--- DATASET EXCERPTS ---
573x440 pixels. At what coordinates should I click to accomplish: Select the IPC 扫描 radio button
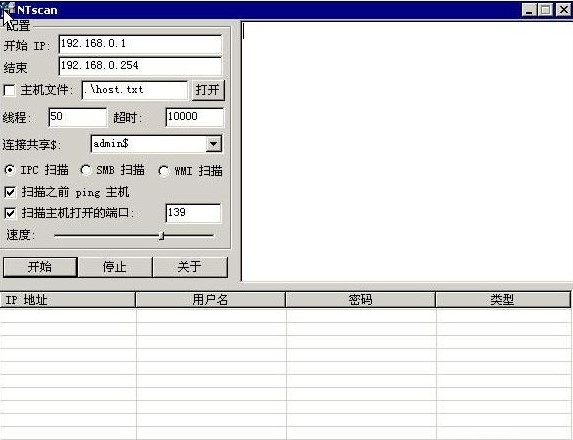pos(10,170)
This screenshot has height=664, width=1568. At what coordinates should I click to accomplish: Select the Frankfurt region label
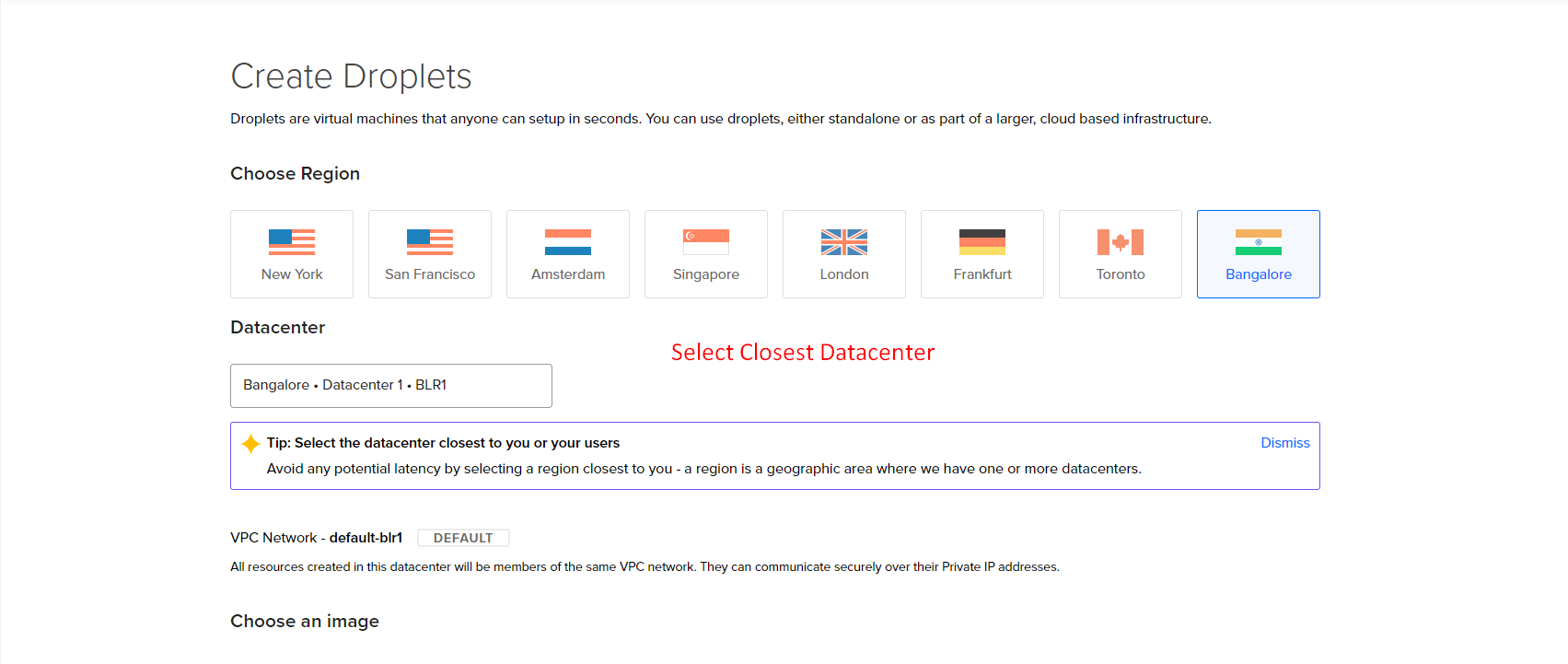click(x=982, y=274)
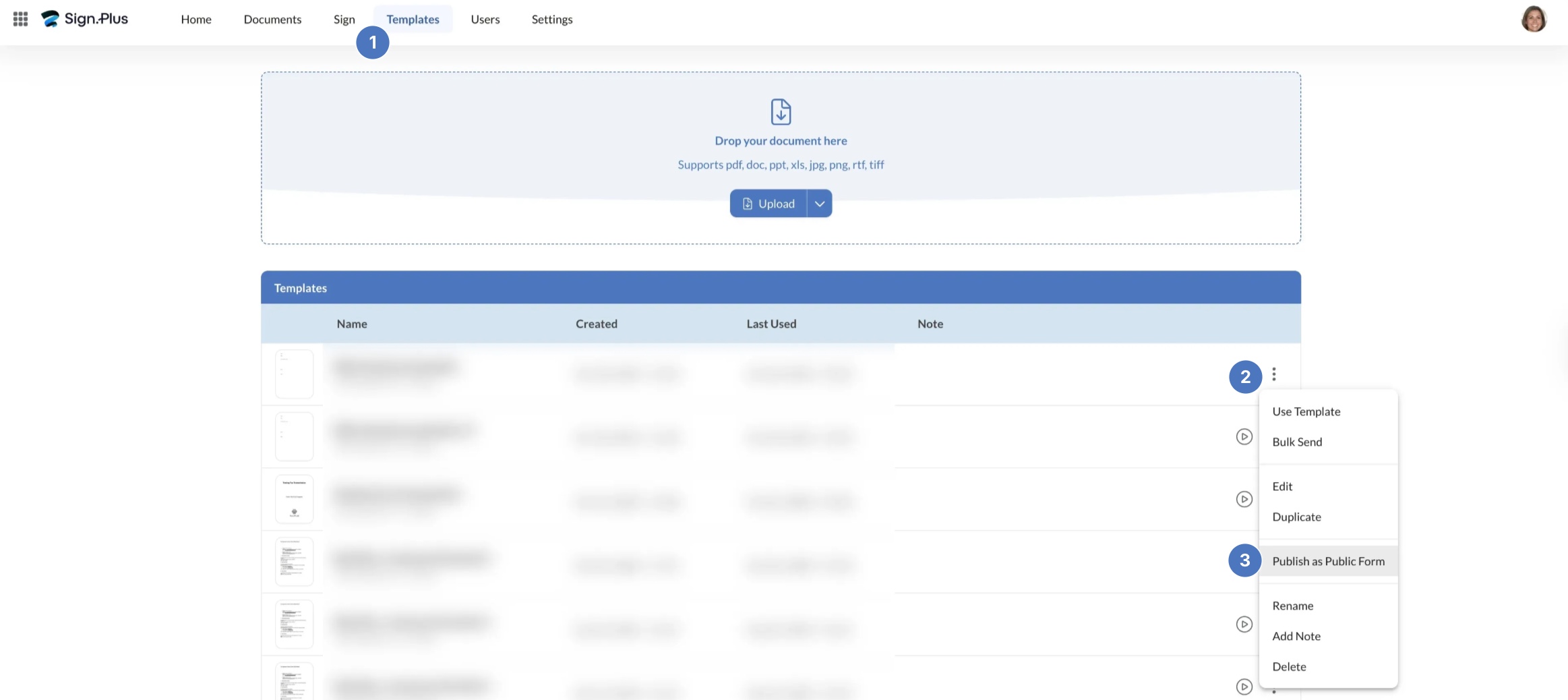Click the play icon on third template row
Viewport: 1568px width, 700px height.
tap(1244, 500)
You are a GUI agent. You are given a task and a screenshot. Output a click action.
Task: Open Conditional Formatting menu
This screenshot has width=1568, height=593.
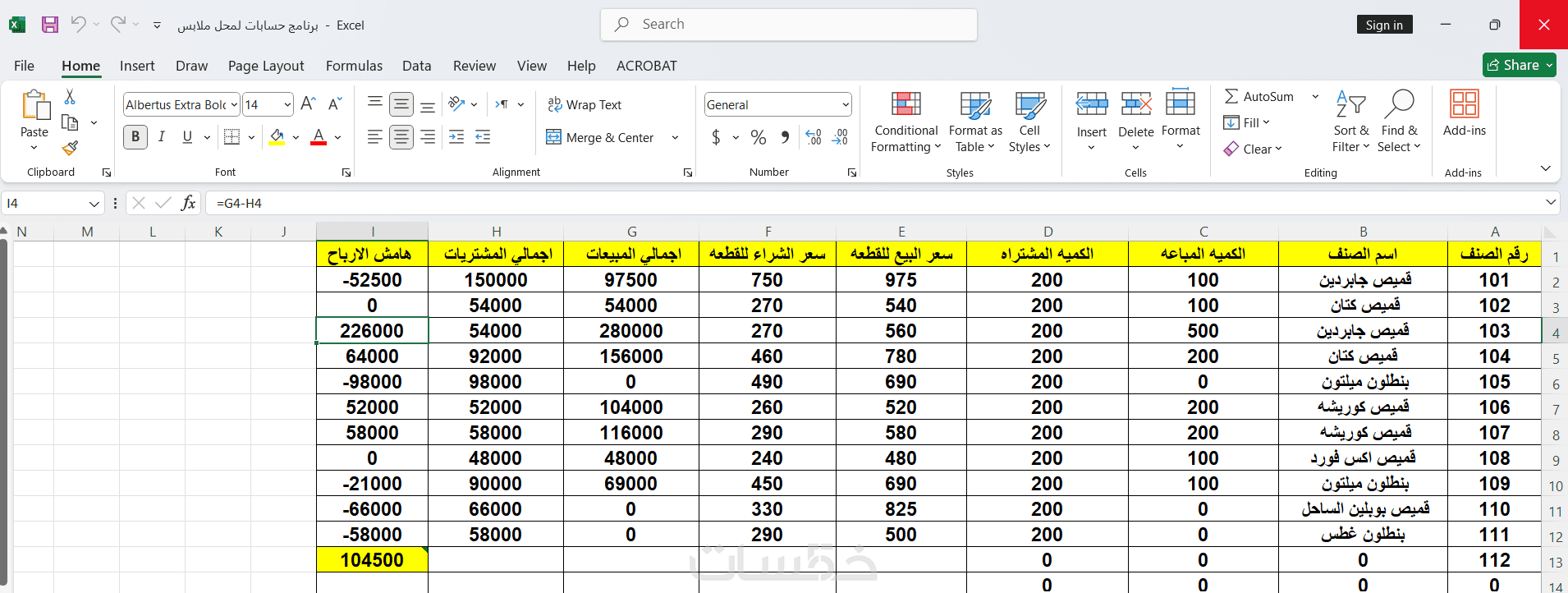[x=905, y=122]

...

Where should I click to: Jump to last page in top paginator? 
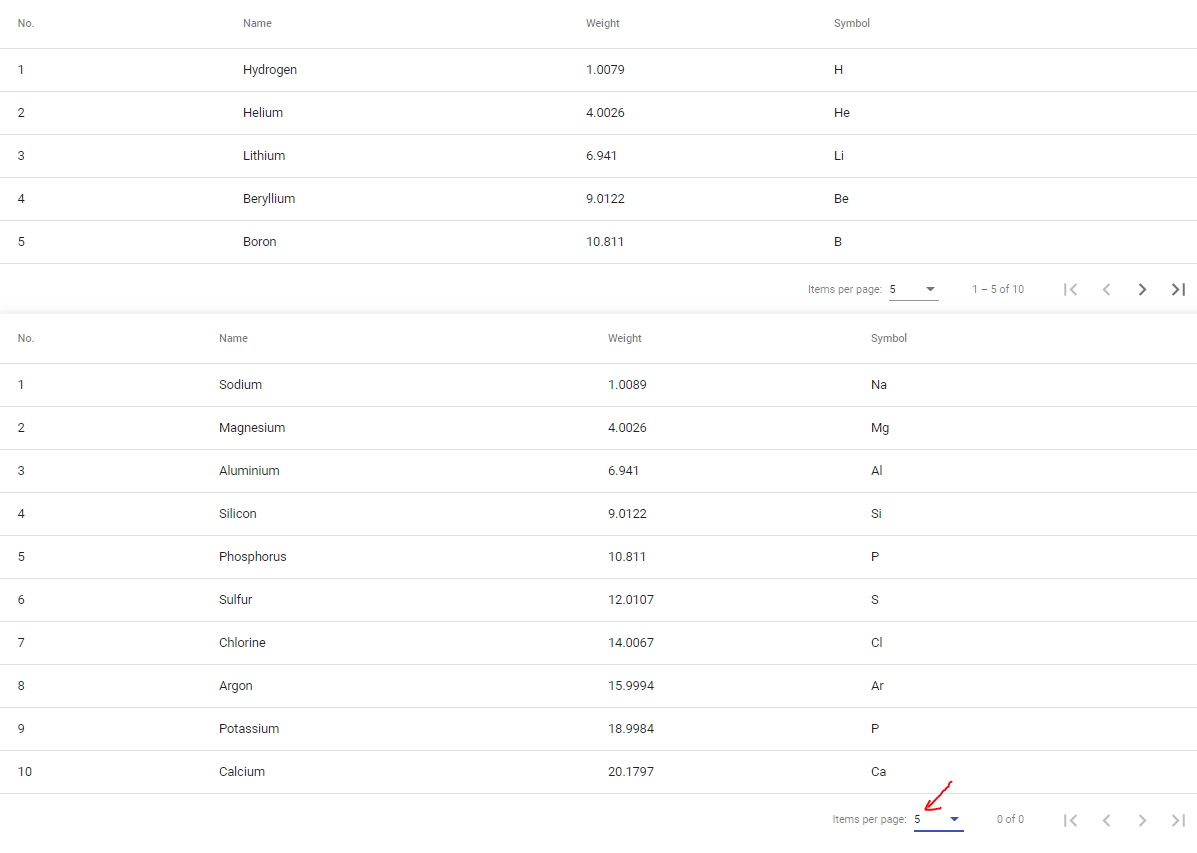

---

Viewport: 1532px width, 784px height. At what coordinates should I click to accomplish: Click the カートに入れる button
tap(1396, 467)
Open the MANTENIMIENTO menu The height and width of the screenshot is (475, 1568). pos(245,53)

--- TASK REQUIREMENTS ---
For each line in the entries that holds "menu", return that line.

--- EXERCISE SOLUTION ---
Task: Open Conditional Formatting menu
Open the MANTENIMIENTO menu The height and width of the screenshot is (475, 1568). pos(245,53)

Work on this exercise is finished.